• TASK DIRECTIONS: Edit the material below by replacing each "dropdown" with "drop-down", and leave everything else unchanged.

↓↓↓

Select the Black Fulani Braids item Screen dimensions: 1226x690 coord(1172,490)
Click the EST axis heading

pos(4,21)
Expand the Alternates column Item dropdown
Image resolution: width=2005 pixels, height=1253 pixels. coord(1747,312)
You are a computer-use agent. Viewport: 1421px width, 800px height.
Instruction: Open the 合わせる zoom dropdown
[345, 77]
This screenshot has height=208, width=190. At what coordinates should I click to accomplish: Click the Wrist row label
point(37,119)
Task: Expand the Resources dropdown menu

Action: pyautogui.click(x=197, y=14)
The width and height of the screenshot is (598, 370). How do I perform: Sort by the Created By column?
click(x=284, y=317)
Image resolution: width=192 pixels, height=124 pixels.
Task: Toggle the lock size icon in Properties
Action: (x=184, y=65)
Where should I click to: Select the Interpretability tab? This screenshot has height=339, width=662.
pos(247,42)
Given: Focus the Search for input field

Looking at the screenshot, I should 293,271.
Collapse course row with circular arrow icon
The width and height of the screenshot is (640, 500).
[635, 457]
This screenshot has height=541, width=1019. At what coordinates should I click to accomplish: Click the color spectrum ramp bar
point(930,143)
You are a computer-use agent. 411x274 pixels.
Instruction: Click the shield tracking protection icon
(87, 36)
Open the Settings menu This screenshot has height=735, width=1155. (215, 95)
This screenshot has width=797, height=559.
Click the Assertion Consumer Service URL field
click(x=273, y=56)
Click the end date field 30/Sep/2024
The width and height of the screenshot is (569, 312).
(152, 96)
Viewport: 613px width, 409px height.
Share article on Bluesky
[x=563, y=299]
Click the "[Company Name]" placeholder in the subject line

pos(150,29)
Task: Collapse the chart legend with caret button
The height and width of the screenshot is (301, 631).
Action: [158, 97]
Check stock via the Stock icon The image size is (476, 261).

↑↑↑

• PROBLEM SOLUTION:
Select the Black Fulani Braids item Screen dimensions: 1226x690 coord(1172,490)
Click the EST axis heading

pos(4,21)
Expand the Alternates column Item drop-down
Image resolution: width=2005 pixels, height=1253 pixels. coord(1747,312)
You are a computer-use agent. Viewport: 1421px width, 800px height.
Instruction: Open the 合わせる zoom drop-down
[345, 77]
This screenshot has height=208, width=190. At what coordinates should I click to accomplish: Click the Wrist row label
point(37,119)
Task: Expand the Resources drop-down menu

Action: pyautogui.click(x=197, y=14)
The width and height of the screenshot is (598, 370). How do I perform: Sort by the Created By column?
click(x=284, y=317)
Image resolution: width=192 pixels, height=124 pixels.
Task: Toggle the lock size icon in Properties
Action: (x=184, y=65)
Where should I click to: Select the Interpretability tab? This screenshot has height=339, width=662.
pos(247,42)
Given: Focus the Search for input field

Looking at the screenshot, I should 293,271.
Collapse course row with circular arrow icon
The width and height of the screenshot is (640, 500).
[635, 457]
This screenshot has height=541, width=1019. At what coordinates should I click to accomplish: Click the color spectrum ramp bar
point(930,143)
You are a computer-use agent. 411x274 pixels.
Instruction: Click the shield tracking protection icon
(87, 36)
Open the Settings menu This screenshot has height=735, width=1155. (215, 95)
This screenshot has width=797, height=559.
Click the Assertion Consumer Service URL field
click(x=273, y=56)
Click the end date field 30/Sep/2024
The width and height of the screenshot is (569, 312).
(152, 96)
Viewport: 613px width, 409px height.
Share article on Bluesky
[x=563, y=299]
Click the "[Company Name]" placeholder in the subject line

pos(150,29)
Task: Collapse the chart legend with caret button
The height and width of the screenshot is (301, 631).
Action: [158, 97]
Check stock via the Stock icon The image size is (476, 261).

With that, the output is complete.